Need recommendations to delete duplicate data in publishers

Question

Hi Team, Issue- AEM author having  around 35k documents and publishers having at least 2k docs more than author. Those extra documents are duplicate documents. Which need to be deleted. Below are the options we are having. Please verify and comment on this options.                                                                                                                                                                                                                                            1) Remove the total documents from publisher and copy the whole content from author to publisher (Not using replication engine for this, just copy the content from author to publishers). If we copy like this through package manager/webdev or any other tool, sync between author and publisher page will be there or NO? 2) Remove the total documents from publisher and activate again from author through replicate engines.3) Last option is identifying extra documents and delete those in publishers itself. Lot of manual work required for this. Please suggest  recommend approach for this issue. Thanks a lot in advance. Regards,Chandra

Sanket_Kumbharkhane · Accepted Answer

Hi @chandramohanred ,

I hope below code snippet will help you

Upload that excel in Dam and gives a path in the input field of the servlet.

@Override
protected void doGet(SlingHttpServletRequest request, SlingHttpServletResponse response) throws ServletException, IOException {
response.setContentType("text/html");
response.getWriter().write("<form action=\"/bin/sync/author-publish/content\" method=\"POST\"><input type=\"text\" name=\"path\"><input type=\"submit\" value=\"submit\"></form>");
}

@Override
protected void doPost(SlingHttpServletRequest request, SlingHttpServletResponse response) throws ServletException, IOException {
response.setContentType("text/html");
String path = request.getParameter("path");

if(StringUtils.isEmpty(path)){
response.sendError(400, "No path found");
return;
}

resourceResolver = request.getResourceResolver();
Resource resource = resourceResolver.getResource(path);
if (resource == null) {
response.sendError(400, "No Resource found at the path: " + path);
return;
}

Asset asset = resource.adaptTo(Asset.class);
if (asset == null) {
response.sendError(400, "Invalid Asset at path: " + path);
return;
}

Rendition rendition = asset.getOriginal();
if (rendition == null || !"text/csv".equalsIgnoreCase(rendition.getMimeType())) {
response.sendError(400, "Corrupted Asset at path: " + path);
return;
}

InputStream inputStream = rendition.getStream();
BufferedReader br = new BufferedReader(new InputStreamReader(inputStream));
String line = "";
while ((line = br.readLine()) != null) {
deletePage(line, response);
}
}

you can write the logic in the deletePage method to delete the pages/node. you can use resource/page/node API etc.

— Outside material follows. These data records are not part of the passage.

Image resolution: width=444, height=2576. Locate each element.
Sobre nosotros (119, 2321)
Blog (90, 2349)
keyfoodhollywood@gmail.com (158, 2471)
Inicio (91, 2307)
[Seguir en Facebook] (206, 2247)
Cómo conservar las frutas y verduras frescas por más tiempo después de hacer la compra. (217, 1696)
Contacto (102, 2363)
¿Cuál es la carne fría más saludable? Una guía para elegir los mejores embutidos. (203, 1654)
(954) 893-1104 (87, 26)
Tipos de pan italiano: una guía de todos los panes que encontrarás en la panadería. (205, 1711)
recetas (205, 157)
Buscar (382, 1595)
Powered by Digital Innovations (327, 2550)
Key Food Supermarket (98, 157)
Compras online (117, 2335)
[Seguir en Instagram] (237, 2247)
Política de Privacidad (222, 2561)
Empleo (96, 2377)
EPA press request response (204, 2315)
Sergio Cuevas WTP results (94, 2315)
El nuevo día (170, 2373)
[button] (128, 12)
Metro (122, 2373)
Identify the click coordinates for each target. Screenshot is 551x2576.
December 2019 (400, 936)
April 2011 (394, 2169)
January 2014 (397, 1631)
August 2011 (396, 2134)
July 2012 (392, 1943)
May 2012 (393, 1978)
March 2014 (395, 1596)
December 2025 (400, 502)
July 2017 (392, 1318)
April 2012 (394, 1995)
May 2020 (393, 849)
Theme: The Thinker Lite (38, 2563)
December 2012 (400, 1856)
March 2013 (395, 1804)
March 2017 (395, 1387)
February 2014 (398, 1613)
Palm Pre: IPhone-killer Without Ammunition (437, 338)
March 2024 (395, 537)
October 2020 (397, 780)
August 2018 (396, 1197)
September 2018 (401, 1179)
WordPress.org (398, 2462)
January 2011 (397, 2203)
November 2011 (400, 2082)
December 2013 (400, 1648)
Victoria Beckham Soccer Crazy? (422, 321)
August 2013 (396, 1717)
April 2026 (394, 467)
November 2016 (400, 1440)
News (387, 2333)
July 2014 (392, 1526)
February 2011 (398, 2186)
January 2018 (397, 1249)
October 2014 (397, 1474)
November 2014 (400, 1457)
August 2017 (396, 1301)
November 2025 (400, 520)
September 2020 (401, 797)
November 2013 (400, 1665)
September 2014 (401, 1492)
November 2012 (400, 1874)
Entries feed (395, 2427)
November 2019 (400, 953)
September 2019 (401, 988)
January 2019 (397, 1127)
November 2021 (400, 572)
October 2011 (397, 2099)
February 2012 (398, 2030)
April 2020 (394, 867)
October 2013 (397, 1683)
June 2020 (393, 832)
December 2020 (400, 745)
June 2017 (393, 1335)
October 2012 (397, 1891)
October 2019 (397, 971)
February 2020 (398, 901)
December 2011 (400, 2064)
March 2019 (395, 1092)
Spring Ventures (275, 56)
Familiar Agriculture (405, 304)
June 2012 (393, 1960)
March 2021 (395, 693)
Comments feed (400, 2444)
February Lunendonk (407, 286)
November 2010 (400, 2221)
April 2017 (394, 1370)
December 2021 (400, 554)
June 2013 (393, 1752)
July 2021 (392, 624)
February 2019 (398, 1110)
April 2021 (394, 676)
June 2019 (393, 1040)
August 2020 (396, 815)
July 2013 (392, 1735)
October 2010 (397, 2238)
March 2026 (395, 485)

Sanket_Kumbharkhane · Answer

Hi @chandramohanred ,

If your documents are in one parent folder, the best way is to delete that folder from publish instance, create a new package & build it in the author with parent folder path and replicate it from the More option. Please consider all the demerit of document unavailability if you directly running on Production.

if all the documents are scattered across multiple folders and hierarchy, you can use the query builder to get the list of documents from both the instance [Author & Publish]

/libs/cq/search/content/querydebug.html

use any editor tool to find the difference and that 2k extra path list. Dump that list into an excel sheet.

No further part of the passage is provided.